Les légendes du Haricot de Soissons
Depuis fort longtemps, les terres fertiles du Soissonnais produisent des
légumes de qualité. Cela fait plus de deux siècles que l’on mentionne
l’existence d’un fameux haricot autour de la ville de Soissons. Son goût
authentique est toujours apprécié aujourd’hui.
Rue De La Buerie : La Légende Du Haricot De Soissons
Rue de la Buerie, anciennement rue des Febves (fèves) : là est l’origine
de la légende du “haricot de Soissons”.
Pendant la guerre de Cent Ans, une terrible épidémie de peste ravage la
contrée. Les soissonnais survivants s’enfuient, emportant avec eux leurs
récoltes. Mais, pendant la fuite, beaucoup ont perdu des graines de pois et de
fèves.
À leur retour, que ne trouvent-ils pas ? Un champ couvert de fèves !
Grâce à l’humidité des berges du canal de la Crise, la récolte fut
exceptionnelle et l’on nourrit sans peine toute la population. Ce haricot
devenu célèbre est depuis lors dit Haricot “de Soissons”.
La légende du Haricot Jacquot de Soissons
Il existe à Soissons, une rue de la Paix, ainsi appelée parce qu’en
1728, la ville a accueilli pendant plusieurs mois une conférence européenne qui
devait décider de l’avenir de Gibraltar.
Parmi les diplomates qui se trouvaient réuni à Soissons, l’Espagne avait
envoyé le marquis de Santa Cruz.
Celui-ci avait pris en grande estime un jardinier de l’abbaye
Saint-Léger, un certain Jacques, qui répondait au surnom de “Jacquot”.
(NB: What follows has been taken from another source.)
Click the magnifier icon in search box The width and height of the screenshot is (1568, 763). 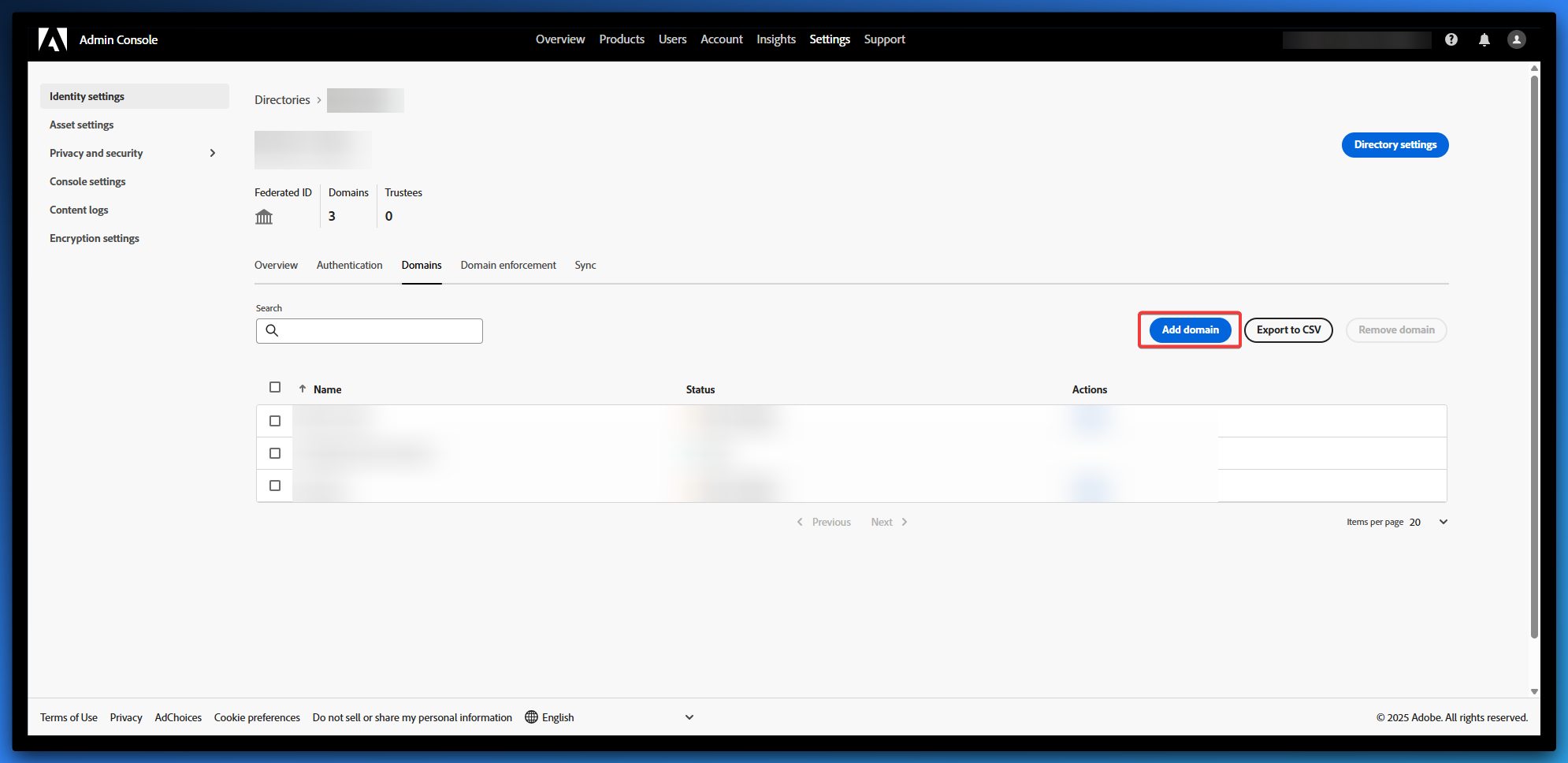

Les négociations traînant en longueur, le marquis de Santa Cruz fut
rappelé par le roi d’Espagne.
Mais avant de quitter Soissons, pour remercier Jacques le jardinier,
l’Espagnol lui fit don d’un grand sac en cuir de Cordoue.
Dans ce sac, Jacquot découvrit des haricots d’une taille énorme,
beaucoup plus gros que ceux que l’on cultivait à l’époque dans le pays.
Il s’empressa d’y goûter, les trouva fort bons et en planta l’année
suivante.
Alors toute la ville et les environs se mirent à parler des haricots de
Jacquot qui furent bientôt connus sous le nom de “gros Jacquots”.
La paix de Soissons ne fut jamais signée, mais le haricot Jacquot de
Soissons était né !
La Légende Du Guetteur De La Cathédrale
À la fin du 19ème siècle, le guetteur nommé Le Paon ne quittait pas le
haut de la Tour, il surveillait la ville et les incendies tout en exerçant
son artisanat de cordonnier. Ce fonctionnaire municipal savait beaucoup de
choses mais se fatigua de l’aridité de sa plateforme de pierre.
Il l’égaya en semant des haricots dans des caisses, placées le long des
garde-fous. Ses plantations volubiles s’accrochèrent à la rampe et couronnèrent
la Tour de la Cathédrale d’une verdure étonnante, qu’on prenait plaisir à
aller voir.
« C’est du vrai Soissons » disait-il à ses visiteurs ! Et moins
plaisantin que poète naïf il ne manquait jamais d’ajouter :
« Dieu créa la fleur et lui dit Sois Rose ! Il créa le Haricot et
lui dit Sois Son… et va en Paix ! …».
Le guetteur distribuait aussi des grains récoltés aux touristes généreux
dans des petits sachets en jute confectionnés pendant ses heures de loisirs.
Tout près de la Cathédrale se trouvait un confiseur qui s’intéressa à notre
guetteur et à ce qu’il faisait. Il mit au point une petite machine pour
fabriquer des bonbons qui sont devenus la spécialité soissonnaise
. L’histoire ne dit pas si l’inventeur partagea les bénéfices avec notre
sympathique guetteur, qui disparut de la Tour en 1907.